Who we are
Our website address is: https://bhmc.club.
This site includes membership and event entry forms. As a club, we will need to hold some of your data as well as share some with other companies. This is done to allow us to function as a Club. A list of the companies that will be able to see your personal data are listed below:
- WordPress (This website)
- Google Analytics (Analytical data, number of page views etc.)
- PayPal (Payment)
- Royal Mail (Courier)
All of these companies in turn will also be regulated and adhere to the GDPR rules. Only relevant information is shared with these companies (e.g. all payments made through our website will be processed through PayPal). This company will have access to your card details in order to process your payment, but will not have access to other irrelevant data, such as occupation).
Suggested text: Articles on this site may include embedded content (e.g. videos, images, articles, etc.). Embedded content from other websites behaves in the exact same way as if the visitor has visited the other website.
How long we retain your data
For users that register for membership or to enter an event your details are automatically deleted from the website after 14 months.
What rights you have over your data
You may obtain details of the personal information we hold on you.

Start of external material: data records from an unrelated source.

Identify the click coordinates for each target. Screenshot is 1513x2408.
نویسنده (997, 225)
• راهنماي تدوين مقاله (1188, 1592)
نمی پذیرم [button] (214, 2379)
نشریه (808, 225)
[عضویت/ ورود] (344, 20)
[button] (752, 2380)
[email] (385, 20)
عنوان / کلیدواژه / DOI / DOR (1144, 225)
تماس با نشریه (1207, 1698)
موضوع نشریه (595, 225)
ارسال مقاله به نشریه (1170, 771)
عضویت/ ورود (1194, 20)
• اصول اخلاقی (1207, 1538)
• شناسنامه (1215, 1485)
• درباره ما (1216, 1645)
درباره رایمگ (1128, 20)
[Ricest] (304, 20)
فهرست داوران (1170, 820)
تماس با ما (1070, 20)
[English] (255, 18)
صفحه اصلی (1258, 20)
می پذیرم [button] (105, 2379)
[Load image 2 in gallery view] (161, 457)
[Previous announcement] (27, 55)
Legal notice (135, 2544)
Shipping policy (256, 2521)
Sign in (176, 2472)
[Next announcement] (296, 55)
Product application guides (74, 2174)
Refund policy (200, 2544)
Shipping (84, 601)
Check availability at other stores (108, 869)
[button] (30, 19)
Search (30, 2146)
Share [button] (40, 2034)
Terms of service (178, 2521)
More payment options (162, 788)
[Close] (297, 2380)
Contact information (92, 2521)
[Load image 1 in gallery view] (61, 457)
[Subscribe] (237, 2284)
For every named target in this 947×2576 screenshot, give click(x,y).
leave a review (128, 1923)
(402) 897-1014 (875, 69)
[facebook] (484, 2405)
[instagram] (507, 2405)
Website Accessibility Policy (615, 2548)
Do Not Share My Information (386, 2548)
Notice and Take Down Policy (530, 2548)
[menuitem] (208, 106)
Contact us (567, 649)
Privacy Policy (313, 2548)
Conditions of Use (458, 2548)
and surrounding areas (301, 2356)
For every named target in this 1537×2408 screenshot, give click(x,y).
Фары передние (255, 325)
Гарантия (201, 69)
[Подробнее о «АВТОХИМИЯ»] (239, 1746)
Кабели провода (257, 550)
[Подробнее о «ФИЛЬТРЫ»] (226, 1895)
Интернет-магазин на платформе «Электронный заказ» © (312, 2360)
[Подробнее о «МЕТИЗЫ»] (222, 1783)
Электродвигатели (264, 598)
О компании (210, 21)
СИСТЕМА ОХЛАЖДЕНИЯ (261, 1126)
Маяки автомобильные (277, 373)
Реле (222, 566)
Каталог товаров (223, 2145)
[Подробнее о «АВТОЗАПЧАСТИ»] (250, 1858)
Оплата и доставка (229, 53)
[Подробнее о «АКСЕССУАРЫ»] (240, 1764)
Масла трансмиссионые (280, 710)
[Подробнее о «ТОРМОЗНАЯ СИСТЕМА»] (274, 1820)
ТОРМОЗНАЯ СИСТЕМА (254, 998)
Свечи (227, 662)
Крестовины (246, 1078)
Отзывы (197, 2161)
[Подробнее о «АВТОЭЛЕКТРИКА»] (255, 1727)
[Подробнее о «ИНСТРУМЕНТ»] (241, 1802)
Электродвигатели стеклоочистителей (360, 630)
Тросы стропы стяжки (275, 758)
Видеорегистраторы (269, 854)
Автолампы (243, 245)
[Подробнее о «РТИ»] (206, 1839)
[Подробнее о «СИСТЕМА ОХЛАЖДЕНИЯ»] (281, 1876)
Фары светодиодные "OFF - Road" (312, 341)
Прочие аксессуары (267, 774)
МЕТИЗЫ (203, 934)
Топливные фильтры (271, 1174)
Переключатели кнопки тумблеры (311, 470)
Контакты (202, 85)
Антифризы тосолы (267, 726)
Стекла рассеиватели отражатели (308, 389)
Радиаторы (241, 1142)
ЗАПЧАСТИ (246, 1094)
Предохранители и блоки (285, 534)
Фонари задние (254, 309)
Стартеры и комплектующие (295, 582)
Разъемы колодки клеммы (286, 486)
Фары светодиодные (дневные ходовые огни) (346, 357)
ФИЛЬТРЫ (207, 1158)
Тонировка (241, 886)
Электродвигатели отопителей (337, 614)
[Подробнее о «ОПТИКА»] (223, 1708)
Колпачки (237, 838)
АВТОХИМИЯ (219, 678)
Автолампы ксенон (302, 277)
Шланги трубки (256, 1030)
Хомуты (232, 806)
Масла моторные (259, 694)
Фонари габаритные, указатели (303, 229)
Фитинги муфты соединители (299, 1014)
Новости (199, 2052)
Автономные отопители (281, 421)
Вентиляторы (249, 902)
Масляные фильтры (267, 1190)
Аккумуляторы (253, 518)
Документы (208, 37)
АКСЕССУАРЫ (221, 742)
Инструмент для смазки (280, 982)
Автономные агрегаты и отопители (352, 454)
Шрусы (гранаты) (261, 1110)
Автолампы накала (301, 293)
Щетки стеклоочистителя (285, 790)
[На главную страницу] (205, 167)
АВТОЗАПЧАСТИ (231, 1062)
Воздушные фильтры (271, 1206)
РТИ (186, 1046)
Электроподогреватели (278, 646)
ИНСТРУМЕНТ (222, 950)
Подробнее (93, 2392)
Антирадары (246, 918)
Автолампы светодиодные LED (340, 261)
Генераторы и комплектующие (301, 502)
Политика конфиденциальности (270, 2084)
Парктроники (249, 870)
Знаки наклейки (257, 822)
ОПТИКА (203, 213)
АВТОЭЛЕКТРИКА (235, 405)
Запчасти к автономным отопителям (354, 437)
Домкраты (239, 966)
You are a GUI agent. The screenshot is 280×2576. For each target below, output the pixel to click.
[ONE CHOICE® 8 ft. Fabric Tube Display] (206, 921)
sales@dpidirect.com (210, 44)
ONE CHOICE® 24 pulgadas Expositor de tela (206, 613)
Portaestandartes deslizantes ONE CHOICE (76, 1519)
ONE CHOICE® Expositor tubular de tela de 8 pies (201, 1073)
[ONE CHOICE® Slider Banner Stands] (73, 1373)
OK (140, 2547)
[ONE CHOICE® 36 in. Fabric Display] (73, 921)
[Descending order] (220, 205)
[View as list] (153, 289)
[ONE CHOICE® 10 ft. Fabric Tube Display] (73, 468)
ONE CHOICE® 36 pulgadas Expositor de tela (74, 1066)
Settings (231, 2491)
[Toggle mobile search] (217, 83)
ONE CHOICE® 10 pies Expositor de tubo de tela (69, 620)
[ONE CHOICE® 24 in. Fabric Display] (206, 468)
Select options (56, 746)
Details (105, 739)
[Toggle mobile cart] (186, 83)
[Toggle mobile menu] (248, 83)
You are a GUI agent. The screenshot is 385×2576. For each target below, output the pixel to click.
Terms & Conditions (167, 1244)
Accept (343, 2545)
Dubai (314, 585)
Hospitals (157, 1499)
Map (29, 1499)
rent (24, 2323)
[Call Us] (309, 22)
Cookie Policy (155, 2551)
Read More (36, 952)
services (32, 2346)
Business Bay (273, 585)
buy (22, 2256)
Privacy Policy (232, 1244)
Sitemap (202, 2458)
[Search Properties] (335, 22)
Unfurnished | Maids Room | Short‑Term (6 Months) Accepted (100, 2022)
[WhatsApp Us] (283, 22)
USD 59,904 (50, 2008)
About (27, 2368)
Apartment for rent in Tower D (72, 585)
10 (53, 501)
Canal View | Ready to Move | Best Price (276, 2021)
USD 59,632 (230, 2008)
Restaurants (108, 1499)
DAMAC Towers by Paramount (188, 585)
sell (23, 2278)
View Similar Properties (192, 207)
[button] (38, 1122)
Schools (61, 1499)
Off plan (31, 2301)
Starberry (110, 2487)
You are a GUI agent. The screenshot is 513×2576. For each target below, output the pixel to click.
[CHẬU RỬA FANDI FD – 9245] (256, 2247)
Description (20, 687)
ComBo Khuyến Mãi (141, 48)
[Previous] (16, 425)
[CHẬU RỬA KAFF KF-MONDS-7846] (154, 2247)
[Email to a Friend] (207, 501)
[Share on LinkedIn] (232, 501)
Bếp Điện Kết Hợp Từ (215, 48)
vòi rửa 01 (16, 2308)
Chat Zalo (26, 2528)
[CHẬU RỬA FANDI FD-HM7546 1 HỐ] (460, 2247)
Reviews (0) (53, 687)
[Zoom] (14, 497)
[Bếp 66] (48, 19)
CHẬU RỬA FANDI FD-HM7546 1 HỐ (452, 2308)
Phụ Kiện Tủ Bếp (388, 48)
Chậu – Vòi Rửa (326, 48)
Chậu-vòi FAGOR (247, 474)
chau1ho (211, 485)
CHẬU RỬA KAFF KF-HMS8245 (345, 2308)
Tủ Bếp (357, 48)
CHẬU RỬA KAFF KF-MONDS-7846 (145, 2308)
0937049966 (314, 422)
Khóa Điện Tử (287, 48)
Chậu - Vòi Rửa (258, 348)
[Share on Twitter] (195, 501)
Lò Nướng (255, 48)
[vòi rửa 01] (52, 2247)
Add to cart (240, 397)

Also included in the GDPR you as a customer have a “Right to be forgotten”. This means that you will be able to make a request to us for your personal data to be erased. Please make your request via email to firstname.lastname@example.org
Where we send your data
We do not store your financial details (credit or debit card numbers).
We take the protection of all of your personal data very seriously and have protocols in place to protect it from accidental and malicious leaking.
In the unlikely event that there is a breach of these protocols and we suspect that your personal data may have been compromised, we will inform you as soon as feasibly possible in order to allow you to take any necessary precautions.
This notification will include the following:
- The nature of the personal data breach
- Recommendations for you to mitigate potential adverse effects.
Under the new GDPR rules, we are now obligated to inform the Information Commissioners Office (ICO) of any data breaches with 72 hours of us becoming aware of it (wherever feasible). This is a new piece of legislation that was not previously required under the Data Protection Act (1998).